Pour toute réponse, Guillaume s’inclina et offrit son bras à la jeune fille. Lentement, ils se dirigèrent vers l’endroit choisi. Pendant de longues minutes, Mlle de Montendre, qui semblait perdue dans ses réflexions, garda le silence et son compagnon le respecta. Ce fut seulement quand on eut atteint les arbres que Rose ouvrit le feu.
— Vous êtes partis bien tôt, l’autre soir ? Qu’est-ce qui vous a pris de disparaître si vite ?…
— Pas si vite que cela. Nous nous sommes arrêtés un moment à une table de jeu…
— … et sans avoir même la courtoisie de me dire au revoir ! poursuivit Rose, ignorant superbement la remarque de Guillaume. Avez-vous donc oublié que je voulais vous présenter à une amie ?
— Il semblait, lorsque vous nous avez quittés, mademoiselle, que l’amie en question ne se trouvait pas au mieux pour faire de nouvelles connaissances. Si je me souviens bien, elle pleurait auprès d’une dame chanoinesse qui semblait l’exhorter ?
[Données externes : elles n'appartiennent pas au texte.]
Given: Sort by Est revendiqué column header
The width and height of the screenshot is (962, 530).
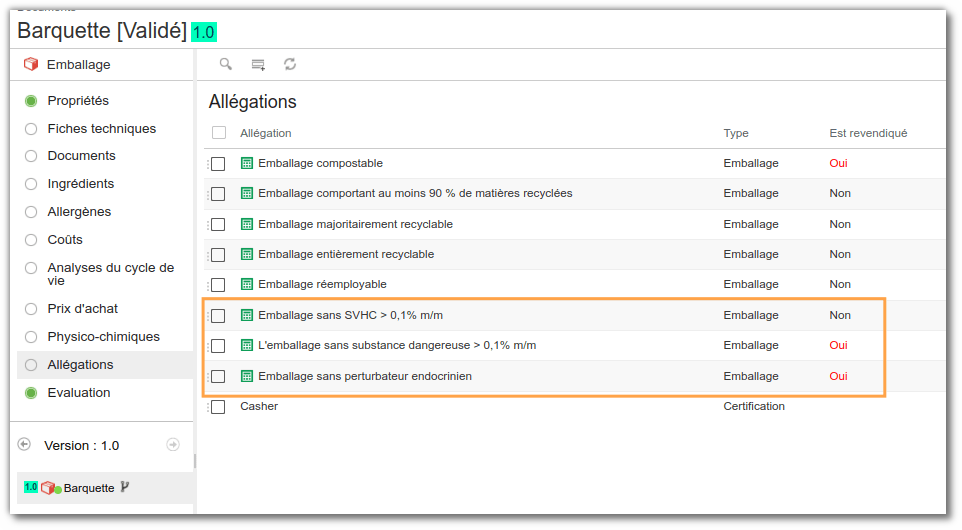Looking at the screenshot, I should tap(868, 133).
— Toutes ces vieilles filles confites en religion s’imaginent qu’en indiquant le chemin du Ciel et en prêchant la volonté de Dieu on porte remède à tous les maux de la terre ! marmotta Rose. Cette pauvre Agnès vivait jusqu’à présent une vie dépourvue de toute joie mais ce soir-là, chez Mme du Mesnildot, Monsieur son père a réussi à changer son avenir en cauchemar.
— Une sorte de prouesse, si je vous comprends bien ?
— Il n’y a pas là matière à plaisanter. La malheureuse a appris, à l’issue du souper, qu’elle allait se marier.
— C’est ça votre mauvaise nouvelle ? Il me semble que, pendant le souper en question, il était entendu qu’elle n’y arriverait jamais.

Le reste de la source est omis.